Sin negar que, como indica el artículo cuarto de la Carta Magna, es labor del Estado garantizar las condiciones para que todo mexicano pueda disfrutar del derecho a la salud, lo cierto es que la ética, el civismo y el humanismo son, por principio de cuentas, cuestiones individuales: no podemos reducir nuestra participación ciudadana a exigir un buen desempeño a las autoridades: debemos ser agentes de cambio en el entorno, mediante la realización cotidiana de actividades que permitan a todos, pero sobre todo a los más vulnerables, tener una vida digna. Cada uno de nosotros puede aportar un poco, de manera individual, a esta causa.
En el marco de este VII Congreso Internacional de Estudiantes de Medicina, los exhorto a que no pierdan el sentido humano de su profesión y a que, mediante el ejercicio de la misma, se involucren más con labores que permitan ayudar a quienes más lo necesitan.

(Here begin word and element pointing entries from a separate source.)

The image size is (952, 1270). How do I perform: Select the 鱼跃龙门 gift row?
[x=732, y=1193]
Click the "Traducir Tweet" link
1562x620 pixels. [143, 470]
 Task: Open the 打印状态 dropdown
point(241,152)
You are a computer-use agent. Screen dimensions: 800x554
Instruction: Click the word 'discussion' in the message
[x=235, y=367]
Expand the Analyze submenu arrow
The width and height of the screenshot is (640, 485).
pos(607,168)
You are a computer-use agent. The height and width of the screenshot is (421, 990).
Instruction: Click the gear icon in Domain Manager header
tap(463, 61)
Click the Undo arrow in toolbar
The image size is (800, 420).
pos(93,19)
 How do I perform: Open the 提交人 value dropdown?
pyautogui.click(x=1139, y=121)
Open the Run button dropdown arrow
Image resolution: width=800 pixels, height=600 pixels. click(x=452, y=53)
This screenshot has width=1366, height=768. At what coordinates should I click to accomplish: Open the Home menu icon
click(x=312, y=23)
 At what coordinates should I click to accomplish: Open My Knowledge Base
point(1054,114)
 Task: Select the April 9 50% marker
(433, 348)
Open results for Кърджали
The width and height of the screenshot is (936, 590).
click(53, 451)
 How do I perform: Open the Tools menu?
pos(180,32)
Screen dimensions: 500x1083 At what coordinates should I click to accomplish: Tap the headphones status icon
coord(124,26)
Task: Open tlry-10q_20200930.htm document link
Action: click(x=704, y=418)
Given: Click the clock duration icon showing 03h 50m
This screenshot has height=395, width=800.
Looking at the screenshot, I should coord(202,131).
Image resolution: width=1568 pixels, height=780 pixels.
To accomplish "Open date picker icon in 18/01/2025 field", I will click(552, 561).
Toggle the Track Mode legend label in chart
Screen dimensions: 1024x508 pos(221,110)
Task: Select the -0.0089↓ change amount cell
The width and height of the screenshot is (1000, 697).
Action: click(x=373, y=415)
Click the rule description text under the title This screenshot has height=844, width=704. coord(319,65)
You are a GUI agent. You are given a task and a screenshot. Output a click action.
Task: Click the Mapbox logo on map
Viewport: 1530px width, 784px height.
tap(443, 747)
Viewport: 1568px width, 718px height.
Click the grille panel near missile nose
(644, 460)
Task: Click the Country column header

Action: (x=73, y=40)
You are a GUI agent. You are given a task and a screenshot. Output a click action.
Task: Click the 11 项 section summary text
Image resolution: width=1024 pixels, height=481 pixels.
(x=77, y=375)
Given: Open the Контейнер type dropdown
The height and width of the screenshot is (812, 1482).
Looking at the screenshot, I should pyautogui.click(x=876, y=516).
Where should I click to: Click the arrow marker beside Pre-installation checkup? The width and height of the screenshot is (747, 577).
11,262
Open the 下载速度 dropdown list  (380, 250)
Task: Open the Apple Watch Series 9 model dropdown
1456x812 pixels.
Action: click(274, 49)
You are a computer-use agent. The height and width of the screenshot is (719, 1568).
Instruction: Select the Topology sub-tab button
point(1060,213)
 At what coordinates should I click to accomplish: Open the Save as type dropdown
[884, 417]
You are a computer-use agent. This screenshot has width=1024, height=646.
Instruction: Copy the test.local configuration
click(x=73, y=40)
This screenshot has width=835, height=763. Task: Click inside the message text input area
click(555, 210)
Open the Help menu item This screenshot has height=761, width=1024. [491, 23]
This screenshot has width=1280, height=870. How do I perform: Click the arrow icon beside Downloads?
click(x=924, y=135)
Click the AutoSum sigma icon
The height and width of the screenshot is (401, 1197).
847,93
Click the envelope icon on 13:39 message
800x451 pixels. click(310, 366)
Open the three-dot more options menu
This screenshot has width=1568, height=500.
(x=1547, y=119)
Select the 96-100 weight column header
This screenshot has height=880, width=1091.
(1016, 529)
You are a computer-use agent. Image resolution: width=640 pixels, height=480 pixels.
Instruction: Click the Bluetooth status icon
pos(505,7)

* A manera de cierre para el mensaje anterior, quisiera agregar en este espacio que la responsabilidad social y la solidaridad son conceptos que debemos adoptar y aplicar todos los profesionistas y la ciudadanía en general. Como se ha mencionado, las problemáticas de prevención y cuidado de la salud tienen como trasfondo una notable y creciente brecha de desigualdad, que afecta el nivel de vida de millones de personas, así como a la cohesión social, la procuración de paz, la equidad y la justicia. En la medida de nuestras posibilidades y desde el ejercicio cotidiano de nuestras profesiones o labores, todos estamos llamados a trabajar por reducir al mínimo aquella brecha. Más allá de una labor humanitaria o de una responsabilidad profesional, se trata de un deber ético, al que estamos comprometidos como ciudadanos y, sobre todo, como personas.